Şiir ve denemeleriyle, gerek yaşadığı dönemde gerekse öldükten sonra yazın yaşamımızdaki özgünlüğünü koruyan Bedri Rahmi, “Türk plastik sanatlar alanında ‘çağdaş’ ve ‘ileri’ bir sanat öncüsü” olarak değerlendirilmiştir.
“Bedri Rahmi Eyüboğlu, sanat dünyasının tüm büyük yaratıcıları gibi, plastik sanatlar alanında Türkiye için bir ‘ekol’ yaratmış bir insandır… Ve bütün ekol yaratanlar gibi … Ve bütün ekol yaratanlar gibi … Ve bütün ekol yaratanlar gibi, Bedri Rahmi Eyuboglu ekolü de güçlü temeli, uçsuz bucaksız ‘halk potansiyeli’ne dayanan yaratmaları, kendine özgü sitili, biçim anlayışı ve yıkılmazlıgı ile ölümsüzdür. Bu nedenle ‘son’ yoktur, Bedri Rahmi Eyüboğlu’nun adıyla birlikte yarattığı, getirdiği ve ülkemize kazandırdıgı sanat ‘ekol’ünde.
Bu ‘ekol’ün süresiz yaşamı ise, büyük ustanın ‘Reisin kazandırdığı Türk sanatçılarının elindedir.
En güçlü, renkli, ışıklı ezgi ve motif anlayışı içinde, orijinal sitil ve biçim tekniğiyle bir Bedri Rahmi ekolü kazanmıştır Türkiye onunla… Bedri Rahmi Eyüboğlu’nun resim, mozaik, gravür, seramik ve diğer yeni malzeme kazandıran yapıtları ile Türk plastik sanatlar alanında ‘çağdaş’ ve ‘ileri’ bir sanat öncüsüdür Bedri Rahmi Eyüboğlu. Böylece ülkemizde “modern sanat”ın tanımlanması ve gelişmesinde Bedri Rahmi Eyüboğlu adı daima anılacaktır.
Özellikle kendine özgü ‘stil’ ve ‘renk’ konularında Bedri Rahmi ustanın Türk resim sanatına getirdiği yenilik, asla taklit edilemeyecek ve yaşayacaktır.
(Selmi Andak “Bedri Rahmi Bir ‘ekol’dü” Cumhuriyet 27 Eylül 1975)
Bedri Rahmi çağında yaşamanın mutluluğu
Yasarken kimlerin değerini bildik, kimlerin sözünün, yapıtının tadına varabildik ki!.. Yüreğimizi bunca yıl güzel bir yüreğin yanına koyabildik mi?

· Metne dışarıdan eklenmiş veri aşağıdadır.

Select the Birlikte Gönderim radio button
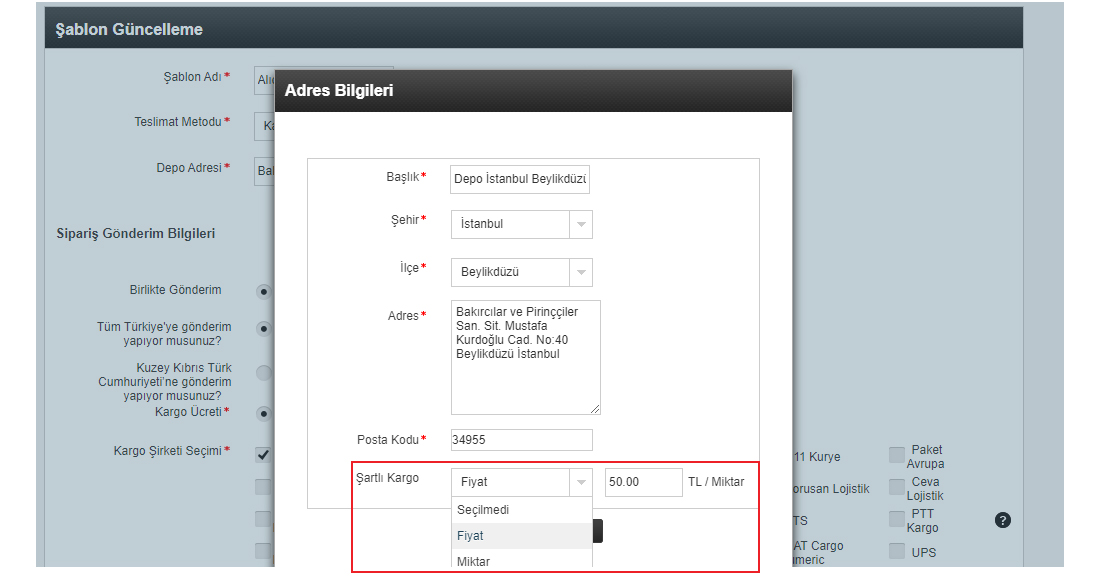1100x585 pixels. pos(264,292)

En güzellerimiz, en değerlilerimiz, en verimlilerimiz en arkaya itilmedi mi? Kimilerinin adını, sanını, ürettiklerini ölümlerinden sonra öğrenmedik mi?

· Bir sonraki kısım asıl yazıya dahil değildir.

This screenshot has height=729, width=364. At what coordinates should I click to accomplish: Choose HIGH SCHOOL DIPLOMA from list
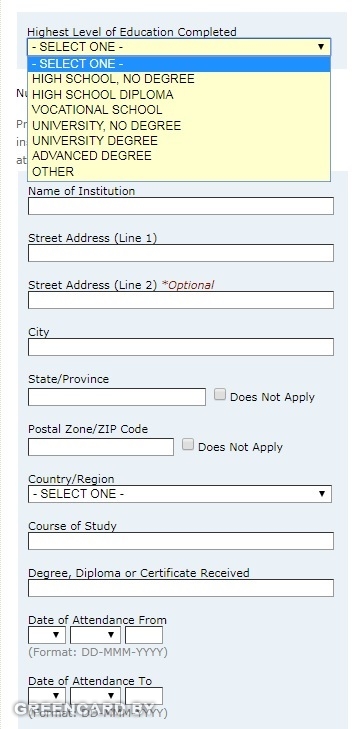[x=179, y=94]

Oysa yaşamın gerçeği, dokumasını sürdürüyor: Nazim Hikmet “Memleketimden İnsan Manzaraları”na çilesini katarken, A.Kadir Eluard’ı Türkçe’ye çeviriyordu. Hasan İzzettin Dinamo’nun elinde “Kutsal İsyan” vardi. Ataç “Karalama Defteri” üzerinde son düzeltmeleri yapıyordu.

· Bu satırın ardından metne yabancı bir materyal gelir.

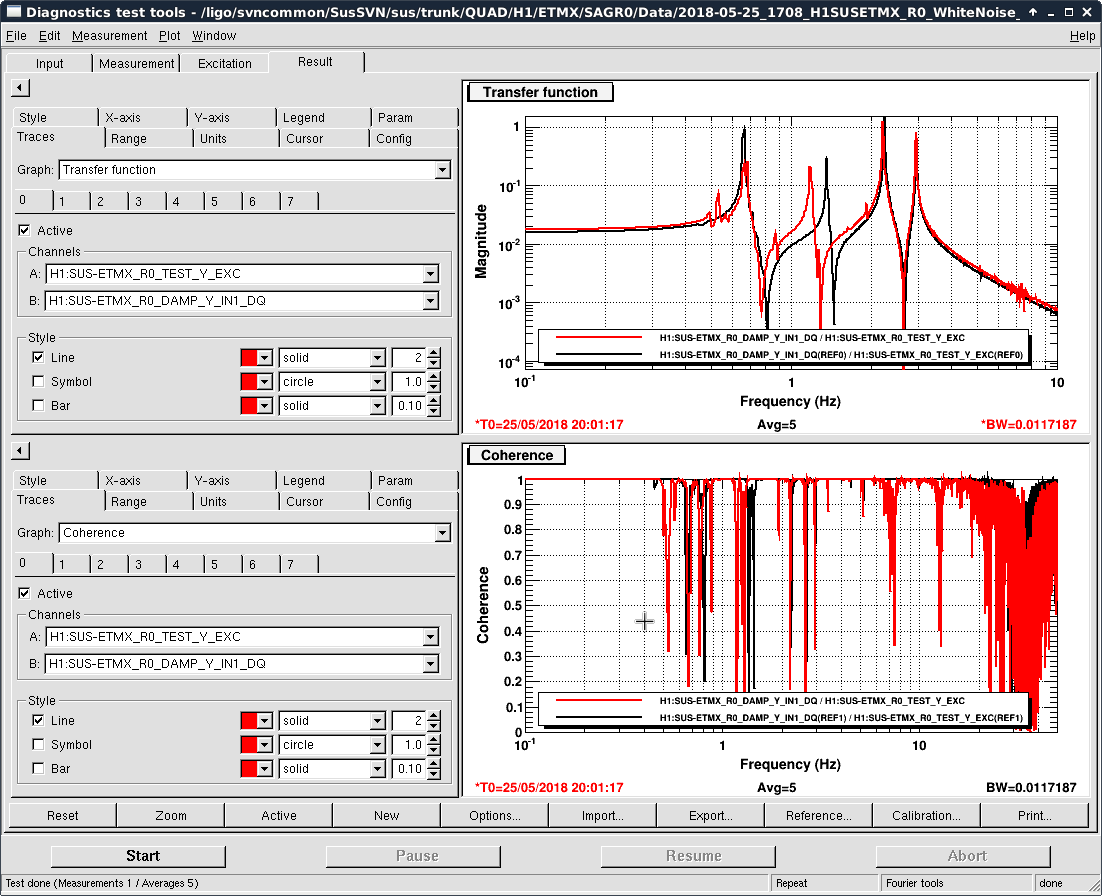Screen dimensions: 1102x896
Task: Click the Calibration... button
Action: coord(926,815)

Kumaşı güzellik olan bu dokumanın sesini, rengini, biçimini kim bilir ne zaman öğrenecektik.
Yaşarken değerini bilemediklerimizi öldükten sonra tanımakla, geçen yıllar içinde kendimize ne denli haksızlık yapıldığını düşünecektik.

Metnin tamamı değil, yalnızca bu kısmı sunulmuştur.